→ Objectives:
**1.** In the text on Mormon funerals below, rewrite the paragraph that begins "Family, friends, and other close associates" as a short bulleted list that keeps its main facts.
**2.** Resume the text on Mormon funerals below, adding new sentences after its last one.

Mormons believe that if you lived a good life as a good person, you are welcomed into paradise. In contrast, if you lived a wicked life, then you are subject to a spirit prison where you will live in fear of the wrath of God.
Mormons believe in repentance and living a righteous life to prepare for death.
The body of the deceased is buried within seven days following death. During this time, a wake (or viewing) is scheduled and funeral processions are planned. The Women's Relief Society prepares a meal for mourners after the funeral and burial service, which allows them to gather and celebrate their loved one and mourn his or her passing.
Traditional comfort foods such as ham, mashed potatoes, casseroles, and desserts are typically on the menu.
The body is often viewed before the ceremony by family and friends one final time. Once viewing is complete, the family may ask the bishop to pray for the family before closing the casket for the final time.
Where it’s held
A traditional LDS funeral may be held at a Mormon funeral home, church, or graveside. The deceased typically have this arranged before death.
Family, friends, and other close associates may attend a Mormon funeral. You do not have to be Mormon to attend the funeral — but you should not participate in the burial if you’re not invited by the family. In most cases, only family members are present at a graveside burial. However, there are instances where allowances are made for close friends.

→ Listing:

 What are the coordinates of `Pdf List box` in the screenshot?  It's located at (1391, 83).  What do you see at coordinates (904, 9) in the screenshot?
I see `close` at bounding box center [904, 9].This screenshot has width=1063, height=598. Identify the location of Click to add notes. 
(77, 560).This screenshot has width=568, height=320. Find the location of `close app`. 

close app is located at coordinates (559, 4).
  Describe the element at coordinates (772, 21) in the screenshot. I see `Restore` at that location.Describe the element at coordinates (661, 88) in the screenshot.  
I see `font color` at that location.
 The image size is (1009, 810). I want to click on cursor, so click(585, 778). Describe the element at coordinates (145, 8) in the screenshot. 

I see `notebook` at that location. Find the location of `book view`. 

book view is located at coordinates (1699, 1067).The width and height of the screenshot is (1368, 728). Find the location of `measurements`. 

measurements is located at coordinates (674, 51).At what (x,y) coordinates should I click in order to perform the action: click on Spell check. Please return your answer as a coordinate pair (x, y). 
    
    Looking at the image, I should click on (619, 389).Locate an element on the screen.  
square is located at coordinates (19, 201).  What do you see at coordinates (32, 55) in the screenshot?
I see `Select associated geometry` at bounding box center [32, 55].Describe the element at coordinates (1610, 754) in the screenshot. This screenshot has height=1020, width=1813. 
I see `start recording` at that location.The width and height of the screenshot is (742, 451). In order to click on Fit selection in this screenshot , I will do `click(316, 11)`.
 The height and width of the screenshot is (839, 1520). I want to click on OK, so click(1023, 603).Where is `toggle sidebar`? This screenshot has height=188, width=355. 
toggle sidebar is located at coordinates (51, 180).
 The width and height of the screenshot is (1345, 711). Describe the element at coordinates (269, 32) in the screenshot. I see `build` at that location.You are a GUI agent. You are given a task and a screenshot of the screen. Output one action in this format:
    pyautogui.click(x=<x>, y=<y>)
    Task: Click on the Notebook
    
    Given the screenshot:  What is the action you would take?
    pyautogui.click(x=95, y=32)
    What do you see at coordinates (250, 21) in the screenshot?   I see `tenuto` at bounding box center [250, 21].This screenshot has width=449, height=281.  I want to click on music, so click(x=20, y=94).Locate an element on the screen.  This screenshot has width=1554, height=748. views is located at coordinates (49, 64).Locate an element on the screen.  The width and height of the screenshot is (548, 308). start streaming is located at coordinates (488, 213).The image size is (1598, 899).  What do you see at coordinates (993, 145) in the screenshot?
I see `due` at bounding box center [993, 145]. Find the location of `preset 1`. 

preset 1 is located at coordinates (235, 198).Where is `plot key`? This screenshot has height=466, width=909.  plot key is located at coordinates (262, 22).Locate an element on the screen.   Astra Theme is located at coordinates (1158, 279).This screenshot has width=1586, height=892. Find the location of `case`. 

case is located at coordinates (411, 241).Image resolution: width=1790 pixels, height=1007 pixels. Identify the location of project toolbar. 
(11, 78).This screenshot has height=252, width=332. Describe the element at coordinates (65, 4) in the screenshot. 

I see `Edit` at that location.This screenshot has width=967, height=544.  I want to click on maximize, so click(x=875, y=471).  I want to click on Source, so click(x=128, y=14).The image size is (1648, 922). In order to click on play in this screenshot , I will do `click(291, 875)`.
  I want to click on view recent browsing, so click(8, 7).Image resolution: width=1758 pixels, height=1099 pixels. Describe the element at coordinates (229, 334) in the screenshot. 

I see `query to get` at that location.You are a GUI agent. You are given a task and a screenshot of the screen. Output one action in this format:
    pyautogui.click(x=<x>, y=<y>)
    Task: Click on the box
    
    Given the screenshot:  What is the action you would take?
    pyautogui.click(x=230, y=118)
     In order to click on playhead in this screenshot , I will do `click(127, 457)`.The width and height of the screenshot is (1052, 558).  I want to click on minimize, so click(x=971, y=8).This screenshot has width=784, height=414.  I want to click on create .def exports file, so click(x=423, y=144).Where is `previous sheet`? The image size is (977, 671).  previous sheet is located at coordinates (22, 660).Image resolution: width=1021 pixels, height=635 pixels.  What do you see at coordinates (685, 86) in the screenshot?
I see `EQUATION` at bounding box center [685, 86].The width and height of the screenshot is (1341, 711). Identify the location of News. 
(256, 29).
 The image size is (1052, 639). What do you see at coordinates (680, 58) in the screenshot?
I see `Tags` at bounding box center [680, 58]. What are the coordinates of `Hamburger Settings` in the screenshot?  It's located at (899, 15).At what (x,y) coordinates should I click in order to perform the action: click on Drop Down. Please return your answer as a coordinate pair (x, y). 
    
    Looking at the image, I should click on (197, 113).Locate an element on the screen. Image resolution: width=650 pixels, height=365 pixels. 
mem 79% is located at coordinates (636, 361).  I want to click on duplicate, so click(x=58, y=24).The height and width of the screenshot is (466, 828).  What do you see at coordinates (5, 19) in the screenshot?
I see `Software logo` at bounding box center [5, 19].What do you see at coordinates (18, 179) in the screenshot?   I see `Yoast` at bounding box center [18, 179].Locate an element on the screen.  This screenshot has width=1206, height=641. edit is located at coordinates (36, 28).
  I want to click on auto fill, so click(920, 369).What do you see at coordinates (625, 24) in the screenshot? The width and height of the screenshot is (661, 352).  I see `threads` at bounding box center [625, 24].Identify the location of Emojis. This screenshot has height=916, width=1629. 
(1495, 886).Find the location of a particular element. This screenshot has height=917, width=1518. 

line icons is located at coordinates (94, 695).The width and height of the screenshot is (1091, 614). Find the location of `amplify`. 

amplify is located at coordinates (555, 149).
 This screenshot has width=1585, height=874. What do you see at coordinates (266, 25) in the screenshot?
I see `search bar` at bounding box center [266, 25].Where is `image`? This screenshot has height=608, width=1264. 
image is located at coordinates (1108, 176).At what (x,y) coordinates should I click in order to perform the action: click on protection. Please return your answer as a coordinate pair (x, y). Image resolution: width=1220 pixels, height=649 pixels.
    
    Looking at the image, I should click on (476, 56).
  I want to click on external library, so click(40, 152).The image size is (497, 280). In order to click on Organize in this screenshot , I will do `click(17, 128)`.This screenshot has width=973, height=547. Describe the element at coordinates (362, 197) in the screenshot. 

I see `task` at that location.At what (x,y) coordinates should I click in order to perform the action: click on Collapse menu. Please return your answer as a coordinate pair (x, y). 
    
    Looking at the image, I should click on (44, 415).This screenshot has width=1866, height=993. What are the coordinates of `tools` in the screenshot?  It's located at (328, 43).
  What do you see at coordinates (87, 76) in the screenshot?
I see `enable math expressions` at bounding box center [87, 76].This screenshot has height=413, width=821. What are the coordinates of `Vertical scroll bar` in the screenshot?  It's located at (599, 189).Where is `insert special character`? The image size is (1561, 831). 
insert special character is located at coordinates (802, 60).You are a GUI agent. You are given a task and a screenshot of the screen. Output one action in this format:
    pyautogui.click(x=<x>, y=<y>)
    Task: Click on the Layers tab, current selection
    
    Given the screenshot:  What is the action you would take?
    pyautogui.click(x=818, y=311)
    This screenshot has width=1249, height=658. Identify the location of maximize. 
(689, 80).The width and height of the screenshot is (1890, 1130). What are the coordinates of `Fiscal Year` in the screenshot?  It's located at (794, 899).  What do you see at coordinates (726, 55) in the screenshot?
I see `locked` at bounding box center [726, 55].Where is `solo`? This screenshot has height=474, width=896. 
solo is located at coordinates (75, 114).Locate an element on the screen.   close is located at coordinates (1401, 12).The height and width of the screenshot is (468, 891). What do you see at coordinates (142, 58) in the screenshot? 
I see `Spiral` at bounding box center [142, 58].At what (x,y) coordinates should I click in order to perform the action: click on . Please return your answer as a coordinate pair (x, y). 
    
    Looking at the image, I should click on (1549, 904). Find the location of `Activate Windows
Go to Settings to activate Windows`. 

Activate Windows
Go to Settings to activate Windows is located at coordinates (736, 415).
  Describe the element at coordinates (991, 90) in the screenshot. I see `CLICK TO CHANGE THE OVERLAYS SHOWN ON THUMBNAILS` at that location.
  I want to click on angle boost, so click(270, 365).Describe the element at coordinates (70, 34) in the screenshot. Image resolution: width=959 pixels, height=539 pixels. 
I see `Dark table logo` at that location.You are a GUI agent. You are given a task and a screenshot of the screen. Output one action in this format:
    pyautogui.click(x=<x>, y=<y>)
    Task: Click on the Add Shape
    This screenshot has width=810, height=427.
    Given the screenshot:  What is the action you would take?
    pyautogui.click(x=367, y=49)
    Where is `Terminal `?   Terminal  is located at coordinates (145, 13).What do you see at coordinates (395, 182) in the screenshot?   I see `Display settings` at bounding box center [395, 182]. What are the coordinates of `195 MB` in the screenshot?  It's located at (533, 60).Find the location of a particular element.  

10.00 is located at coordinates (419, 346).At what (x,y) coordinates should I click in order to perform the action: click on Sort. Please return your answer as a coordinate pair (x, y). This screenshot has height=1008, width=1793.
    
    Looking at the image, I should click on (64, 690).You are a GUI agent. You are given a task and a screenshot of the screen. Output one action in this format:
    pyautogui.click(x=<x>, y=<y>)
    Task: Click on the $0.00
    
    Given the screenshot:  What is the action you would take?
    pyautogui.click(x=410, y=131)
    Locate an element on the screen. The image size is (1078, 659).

→ Results:
**1.**
- Family, friends, and other close associates may attend a Mormon funeral.
- Attendees do not have to be Mormon, but anyone not invited by the family should not take part in the burial.
- Usually only family members are present at a graveside burial, though close friends are sometimes allowed.

**2.**
Typical ceremony agenda
The ward bishop typically leads the funeral ceremony. It’s not uncommon for this to be the only person who speaks during the entire funeral. Other men may also speak about the deceased or recall stories of his or her life.
Prayers and many hymns are sung during this time. Many LDS funerals see the funeral as a teaching moment for non-believers, so some attention is given to spread the LDS message during the funeral proceedings.
The graveside ceremony has a particular structure:
- A Melchizedek priesthood holder (or high priest) dedicates the grave. The first part of the process addresses God.
- From there, the Melchizedek priesthood holder states his authority, which indicates he has the proper credentials to oversee the funeral.
- The plot is dedicated as the final resting place of the deceased with a final prayer that asks that the plot is protected until the Resurrection. The prayer may also ask for protection for the family. All Mormon funerals end with “the name of Jesus Christ.”
Typically, the Melchizedek will stay at the graveside until the casket is fully covered. The family may or may not stay during this time. Typically, friends and colleagues will disperse and give the family private time and space to mourn the loss of their loved one.
Role of prayers and songs
Popular funeral songs and prayers are a vital part of an LDS funeral. However, there is not a lot of required structure here. Some timeless songs are popular choices, such as "You'll Never Walk Alone" or "The Lord's Prayer."
Many people choose which songs will be played during their funeral. Prayers may be decided by the bishop based on the message he wants to include as part of the service.
Duration of the ceremony
The ceremony usually lasts around an hour, but may go on a little longer if needed. Mormon funerals are not rushed and carefully include appropriate rituals associated with the faith.
Mormon funerals are generally a blend between a somber event and a celebration of life. It’s not uncommon for people to cry or laugh during the funeral.
Storytelling and moments of silent reflection and remembrance are all customary and are not clearly defined by a set of rules or obligations. Instead, family and friends of the deceased will often set the tone for the funeral procession.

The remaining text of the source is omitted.